Emotionally, I am inclined to the David Cameron view, but I do accept the George Osborne logic of not rewarding childless married couples, possibly at the expense of single parents. But I am strongly behind the Cameron idea that living apart should be financially rewarding. This is a pernicious foolishness. If there is a financial incentive to be together or to be apart, there are those who will seek to exploit it, and of course you will have to employ people to enforce it. (And with all these frustrated Starsky and Hutch types in the Public Sector, they will run up very expensive 2/3 man surveillance operations which cost more than the money recovered) The principle is this case should be financial neutrality as far as possible. This takes emotional strain off individuals and saves the state money.
But marriage. What is its role and its function? To me the difference between a marriage and a live-together arrangement is the explicit statement of commitment and responsibility by and to each partner. At the moment of those exchange of vows, those commitments and responsibilities become morally and to some extent legally binding. People know what they are signing up for. In the case of children, I would, if I could, insist on it. Please note there is no religious or romantic context which needs to be applied. That is optional. I would also break down any differences between civil partnerships and marriage, commitment is commitment.
If cohabiting relationships, who or what is to define the extent of commitment? Should there be none, partnership of true equals who need no paper to value their love, and on death or parting, each to their own and only their own? Funnily enough it doesn't work that way, and couples can suddenly find that each has a very different view of what their commitments and responsibilities are. If no children are involved, it can be painful but not destructive to innocents.
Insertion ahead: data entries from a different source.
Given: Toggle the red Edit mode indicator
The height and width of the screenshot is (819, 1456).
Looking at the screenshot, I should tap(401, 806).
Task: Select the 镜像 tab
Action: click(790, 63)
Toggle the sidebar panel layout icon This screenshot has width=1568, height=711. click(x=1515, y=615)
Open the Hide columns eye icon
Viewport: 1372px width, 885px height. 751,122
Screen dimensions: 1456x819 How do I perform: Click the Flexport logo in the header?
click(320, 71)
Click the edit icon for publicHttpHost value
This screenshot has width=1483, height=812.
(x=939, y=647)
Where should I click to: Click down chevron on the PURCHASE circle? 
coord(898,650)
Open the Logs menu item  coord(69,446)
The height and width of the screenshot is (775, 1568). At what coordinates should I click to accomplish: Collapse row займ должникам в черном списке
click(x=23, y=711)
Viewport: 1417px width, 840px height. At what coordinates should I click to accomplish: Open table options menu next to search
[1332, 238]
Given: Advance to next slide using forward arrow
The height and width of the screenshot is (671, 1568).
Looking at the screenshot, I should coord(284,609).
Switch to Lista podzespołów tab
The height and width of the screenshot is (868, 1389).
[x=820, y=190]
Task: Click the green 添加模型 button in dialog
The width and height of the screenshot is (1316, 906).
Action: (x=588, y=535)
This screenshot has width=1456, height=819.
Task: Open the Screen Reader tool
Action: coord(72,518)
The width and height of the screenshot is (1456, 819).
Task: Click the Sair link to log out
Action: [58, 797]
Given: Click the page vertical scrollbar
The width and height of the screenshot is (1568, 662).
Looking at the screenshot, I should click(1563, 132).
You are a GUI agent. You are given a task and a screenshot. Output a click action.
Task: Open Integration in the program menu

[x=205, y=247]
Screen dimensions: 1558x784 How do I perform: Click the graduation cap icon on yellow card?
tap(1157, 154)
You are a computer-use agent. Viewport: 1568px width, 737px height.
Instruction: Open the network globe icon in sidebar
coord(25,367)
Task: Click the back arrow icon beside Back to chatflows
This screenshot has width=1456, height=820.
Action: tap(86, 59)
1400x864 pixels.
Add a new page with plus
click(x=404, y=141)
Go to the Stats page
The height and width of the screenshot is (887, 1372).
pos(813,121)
In co-habitation there are no boundaries or clear understandings, and even if you think you have them, a good lawyer can soon disabuse you of that view.
I would like to see marriage and the stability I believe it offers came back more into civil society, but trying to do it by financial incentives either at entry or exit (divorce) is not the best way.

Chris SE9:

What a load of tosh to suggest that we've no costed policies; all that suggests is that you read the propoganda and propogate it, rather than reading the policy docs themselves.

We see too little of Mr Osborne and hear too little about what is to be done.
With the exception of the pledge to reduce IHT it mostly seems to be that they will stick to Labour's 3 year spending plans, can't promise that overall taxes won't have to rise and otherwise that they wouldn't start from where things are.

Inevitably though all new incoming governments, and indeed all new ministers in incumbent governments have to start where things are, where else would they expect to be starting from but from the situation that was prevalent when they took over?

I also noted Osborne did not support any reduction in the abortion time limit. So I’m not surprised Osborne is more socially liberal than Mr Cameron and so hope Osborne doesn’t get into a position to change the policy on ending discrimination against marriage in the tax and benefits system or move other policies in a more socially liberal direction – some say we’re too like NuLab already. But at least Mr Osborne is towing the line on supporting marriage etc, and thus hopefully understands the reason for the policy. And the press must be really desperate for a story if they’re looking to Cameron/Osborne for another Blair/Brown. As for Mr Yeo, he’s such a social liberal that one is led to wonder if he’s in the right party.